▶ _EXERCISE REQUIREMENTS_:
Print the listing below line for line, with no changes to any character.
[START MATERIAL FOR THIS EXERCISE]
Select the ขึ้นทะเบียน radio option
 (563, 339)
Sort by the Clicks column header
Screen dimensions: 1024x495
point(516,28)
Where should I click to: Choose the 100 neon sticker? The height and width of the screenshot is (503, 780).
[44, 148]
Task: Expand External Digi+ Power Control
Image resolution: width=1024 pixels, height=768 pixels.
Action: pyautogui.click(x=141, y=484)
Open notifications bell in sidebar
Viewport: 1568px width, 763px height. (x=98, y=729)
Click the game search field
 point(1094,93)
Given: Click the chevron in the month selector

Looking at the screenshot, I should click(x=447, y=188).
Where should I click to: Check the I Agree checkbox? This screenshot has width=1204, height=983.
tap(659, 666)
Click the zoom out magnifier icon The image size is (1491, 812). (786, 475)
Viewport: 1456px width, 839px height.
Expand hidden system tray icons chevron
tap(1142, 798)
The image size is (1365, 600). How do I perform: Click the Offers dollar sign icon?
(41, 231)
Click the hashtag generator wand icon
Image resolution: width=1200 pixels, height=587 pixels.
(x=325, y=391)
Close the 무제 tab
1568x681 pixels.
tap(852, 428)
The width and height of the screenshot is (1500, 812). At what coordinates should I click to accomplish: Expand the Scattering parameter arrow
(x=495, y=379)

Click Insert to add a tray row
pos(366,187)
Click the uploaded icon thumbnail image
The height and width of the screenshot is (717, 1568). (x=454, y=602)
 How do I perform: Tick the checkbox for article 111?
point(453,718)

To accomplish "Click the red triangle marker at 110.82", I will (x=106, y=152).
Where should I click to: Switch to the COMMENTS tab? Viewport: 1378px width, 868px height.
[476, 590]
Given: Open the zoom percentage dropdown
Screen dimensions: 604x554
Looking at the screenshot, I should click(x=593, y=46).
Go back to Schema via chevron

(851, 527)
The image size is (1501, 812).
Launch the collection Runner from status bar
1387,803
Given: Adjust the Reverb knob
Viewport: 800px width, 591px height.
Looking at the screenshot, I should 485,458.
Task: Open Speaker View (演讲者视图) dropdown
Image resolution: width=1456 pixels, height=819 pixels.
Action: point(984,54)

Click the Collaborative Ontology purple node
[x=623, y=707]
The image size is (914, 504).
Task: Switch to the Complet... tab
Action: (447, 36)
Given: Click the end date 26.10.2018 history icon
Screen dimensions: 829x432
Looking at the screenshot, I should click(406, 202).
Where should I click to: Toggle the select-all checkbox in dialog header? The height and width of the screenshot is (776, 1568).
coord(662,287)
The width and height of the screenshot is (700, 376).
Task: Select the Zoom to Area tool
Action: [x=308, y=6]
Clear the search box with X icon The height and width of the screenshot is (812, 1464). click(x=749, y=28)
[END MATERIAL FOR THIS EXERCISE]
▶ _RESPONSE TO THIS TASK_:
Select the ขึ้นทะเบียน radio option
 (563, 339)
Sort by the Clicks column header
Screen dimensions: 1024x495
point(516,28)
Where should I click to: Choose the 100 neon sticker? The height and width of the screenshot is (503, 780).
[44, 148]
Task: Expand External Digi+ Power Control
Image resolution: width=1024 pixels, height=768 pixels.
Action: pyautogui.click(x=141, y=484)
Open notifications bell in sidebar
Viewport: 1568px width, 763px height. (x=98, y=729)
Click the game search field
 point(1094,93)
Given: Click the chevron in the month selector

Looking at the screenshot, I should click(x=447, y=188).
Where should I click to: Check the I Agree checkbox? This screenshot has width=1204, height=983.
tap(659, 666)
Click the zoom out magnifier icon The image size is (1491, 812). (786, 475)
Viewport: 1456px width, 839px height.
Expand hidden system tray icons chevron
tap(1142, 798)
The image size is (1365, 600). How do I perform: Click the Offers dollar sign icon?
(41, 231)
Click the hashtag generator wand icon
Image resolution: width=1200 pixels, height=587 pixels.
(x=325, y=391)
Close the 무제 tab
1568x681 pixels.
tap(852, 428)
The width and height of the screenshot is (1500, 812). At what coordinates should I click to accomplish: Expand the Scattering parameter arrow
(x=495, y=379)

Click Insert to add a tray row
pos(366,187)
Click the uploaded icon thumbnail image
The height and width of the screenshot is (717, 1568). (x=454, y=602)
 How do I perform: Tick the checkbox for article 111?
point(453,718)

To accomplish "Click the red triangle marker at 110.82", I will (x=106, y=152).
Where should I click to: Switch to the COMMENTS tab? Viewport: 1378px width, 868px height.
[476, 590]
Given: Open the zoom percentage dropdown
Screen dimensions: 604x554
Looking at the screenshot, I should click(x=593, y=46).
Go back to Schema via chevron

(851, 527)
The image size is (1501, 812).
Launch the collection Runner from status bar
1387,803
Given: Adjust the Reverb knob
Viewport: 800px width, 591px height.
Looking at the screenshot, I should 485,458.
Task: Open Speaker View (演讲者视图) dropdown
Image resolution: width=1456 pixels, height=819 pixels.
Action: point(984,54)

Click the Collaborative Ontology purple node
[x=623, y=707]
The image size is (914, 504).
Task: Switch to the Complet... tab
Action: (447, 36)
Given: Click the end date 26.10.2018 history icon
Screen dimensions: 829x432
Looking at the screenshot, I should click(406, 202).
Where should I click to: Toggle the select-all checkbox in dialog header? The height and width of the screenshot is (776, 1568).
coord(662,287)
The width and height of the screenshot is (700, 376).
Task: Select the Zoom to Area tool
Action: [x=308, y=6]
Clear the search box with X icon The height and width of the screenshot is (812, 1464). click(x=749, y=28)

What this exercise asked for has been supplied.